それからまた向ふから渡つて来てこの橋を越して場末の穢い町を通り過ぎると、野原へ出る。そこン処は梅林で上の山が桜の名所で、其下に桃谷といふのがあつて、谷間の小流には、菖浦、燕子花が一杯咲く。頬白、山雀、雲雀などが、ばら/\になつて唄つて居るから、綺麗な着物を着た問屋の女だの、金満家の隠居だの、瓢を腰へ提げたり、花の枝をかついだりして千鳥足で通るのがある、それは春のことで。
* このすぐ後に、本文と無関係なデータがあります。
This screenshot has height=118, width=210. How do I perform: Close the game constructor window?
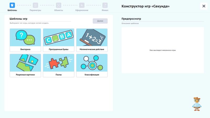pos(204,6)
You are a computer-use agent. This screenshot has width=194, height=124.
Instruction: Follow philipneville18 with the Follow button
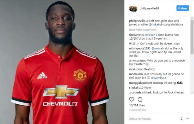183,8
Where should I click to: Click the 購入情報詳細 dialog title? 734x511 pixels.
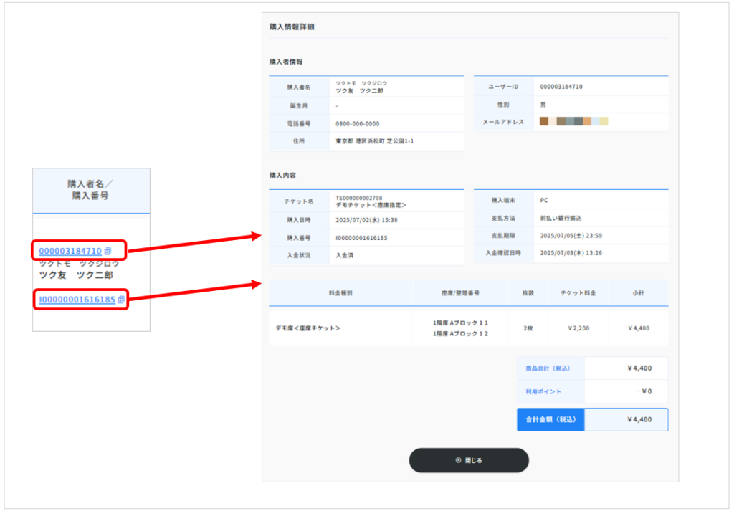[x=291, y=27]
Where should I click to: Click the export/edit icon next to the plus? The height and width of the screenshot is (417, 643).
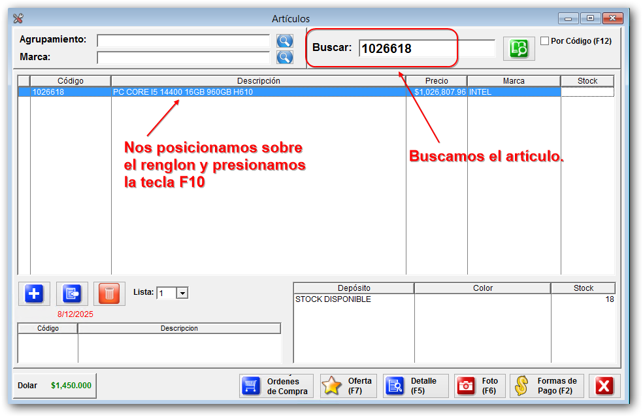pyautogui.click(x=71, y=293)
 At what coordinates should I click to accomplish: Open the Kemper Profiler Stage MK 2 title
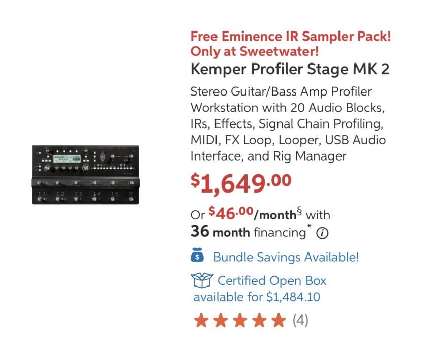[290, 69]
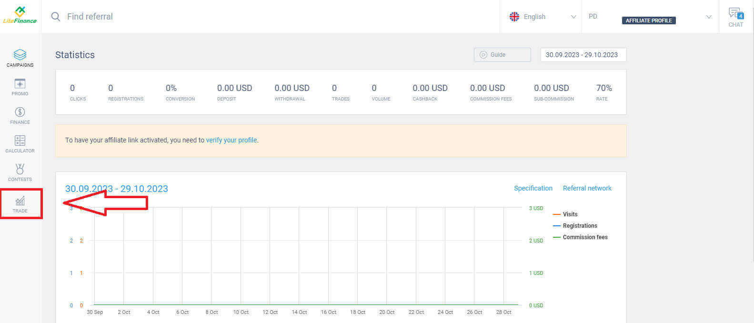Image resolution: width=754 pixels, height=323 pixels.
Task: Click the LiteFinance logo
Action: [20, 16]
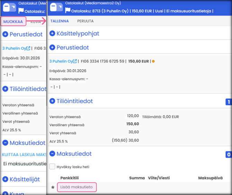Click the orange status dot after 150,60 EUR
This screenshot has height=195, width=232.
[x=153, y=62]
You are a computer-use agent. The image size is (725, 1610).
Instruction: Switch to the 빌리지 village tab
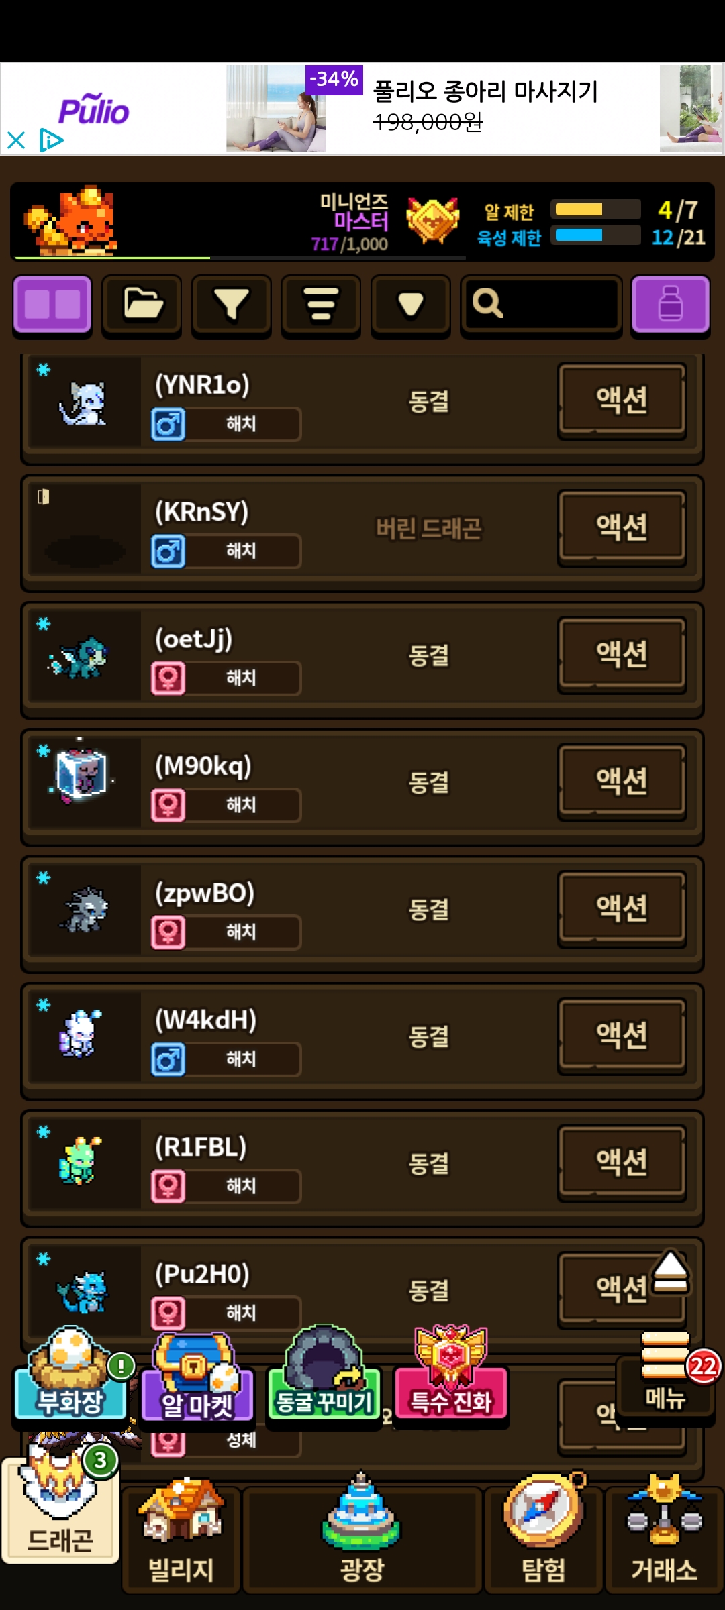pos(181,1535)
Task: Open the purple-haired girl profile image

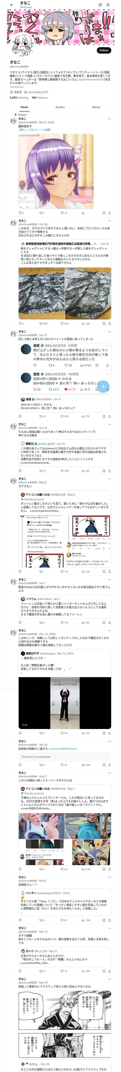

夏になると納涼だといつて人が出る、秋は茸狩に出懸けて来る、遊山をするのが、皆内の橋を通らねばならない。 この間も誰かと二三人づれで、学校のお師匠さんが、内の前を通つて、私の顔を見たから、丁寧にお辞義[#「義」に「ママ」の注記]をすると、おや、といつたきりで、橋銭を置かないで行つてしまつた。 「ねえ、母様、先生もづるい[#「づるい」はママ]人なんかねえ。」 と窓から顔を引込ませた。
第二
「お心易立なんでしやう、でもづるい[#「づるい」はママ]んだよ。余程さういはうかと思つたけれど、先生だといふから、また、そんなことで悪く取つて、お前が憎まれでもしちやなるまいと思つて黙つて居ました。」 といひ/\母様は縫つて居らつしやる。 お膝の前に落ちて居た、一ツの方の手袋の格恰が出来たのを、私は手に取つて、掌にあてゝ見たり、甲の上へ乗ツけて見たり、 「母様、先生はね、それでなくつても僕のことを可愛がつちやあ下さらないの。」 と訴へるやうにいひました。 かういつた時に、学校で何だか知らないけれど、私がものをいつても、快く返事をおしでなかつたり、拗ねたやうな、けんどんなやうな、おもしろくない言をおかけであるのを、いつでも情いと思ひ/\して居たのを考へ出して、少し欝いで来て俯向いた。 「何故さ。」 何、さういふ様子の見えるのは、つひ四五日前からで、其前には些少もこんなことはありはしなかつた。帰つて母様にさういつて、何故だか聞いて見やうと思つたんだ。 けれど、番小屋へ入ると直飛出して遊んであるいて、帰ると、御飯を食べて、そしちやあ横になつて、母様の気高い美しい、頼母しい、温当な、そして少し痩せておいでの、髪を束ねてしつとりして居らつしやる顔を見て、何か談話をしい/\、ぱつちりと眼をあいてるつもりなのが、いつか其まんまで寝てしまつて、眼がさめると、また直支度を済まして、学校へ行くんだもの。そんなこといつてる隙がなかつたのが、雨で閉籠つて淋しいので思ひ出した序だから聞いたので、 「何故だつて、何なの、此間ねえ、先生が修身のお談話をしてね、人は何だから、世の中に一番えらいものだつて、さういつたの。母様違つてるわねえ。」 「むゝ。」 「ねツ違つてるワ、母様。」 と揉くちやにしたので、吃驚して、ぴつたり手をついて畳の上で、手袋をのした。横に皺が寄つたから、引張つて、 「だから僕、さういつたんだ、いゝえ、あの、先生、さうではないの。人も、猫も、犬も、それから熊も皆おんなじ動物だつて。」 「何とおつしやつたね。」 「馬鹿なことをおつしやいつて。」 「さうでしやう。それから、」 「それから、だつて、犬や猫が、口を利きますか、ものをいひますかツて、さういふの。いひます。雀だつてチツチツチツチツて、母様と父様と、児と朋達と皆で、お談話をしてるじやあありませんか。僕眠い時、うつとりしてる時なんぞは、耳ン処に来て、チツチツチて、何かいつて聞かせますのツてさういふとね、詰らない、そりや囀るんです。ものをいふのぢやあなくツて、囀るの、だから何をいふんだか分りますまいツて聞いたよ。僕ね、あのウだつてもね、先生、人だつて、大勢で、皆が体操場で、てんでに何かいつてるのを遠くン処で聞いて居ると、何をいつてるのか些少も分らないで、ざあ/\ツて流れてる川の音とおんなしで僕分りませんもの。それから僕の内の橋の下を、あのウ舟漕いで行くのが何だか唄つて行くけれど、何をいふんだかやつぱり鳥が声を大きくして長く引ぱつて鳴いてるのと違ひませんもの。ずツと川下の方でほう/\ツて呼んでるのは、あれは、あの、人なんか、犬なんか、分りませんもの。雀だつて、四十雀だつて、軒だの、榎だのに留まつてないで、僕と一所に坐つて話したら皆分るんだけれど、離れてるから聞こえませんの。だつてソツとそばへ行つて、僕、お談話しやうと思ふと、皆立つていつてしまひますもの、でも、いまに大人になると、遠くで居ても分りますツて、小さい耳だから、沢山いろんな声が入らないのだつて、母様が僕、あかさんであつた時分からいひました。犬も猫も人間もおんなじだつて。ねえ、母様、だねえ母様、いまに皆分るんだね。」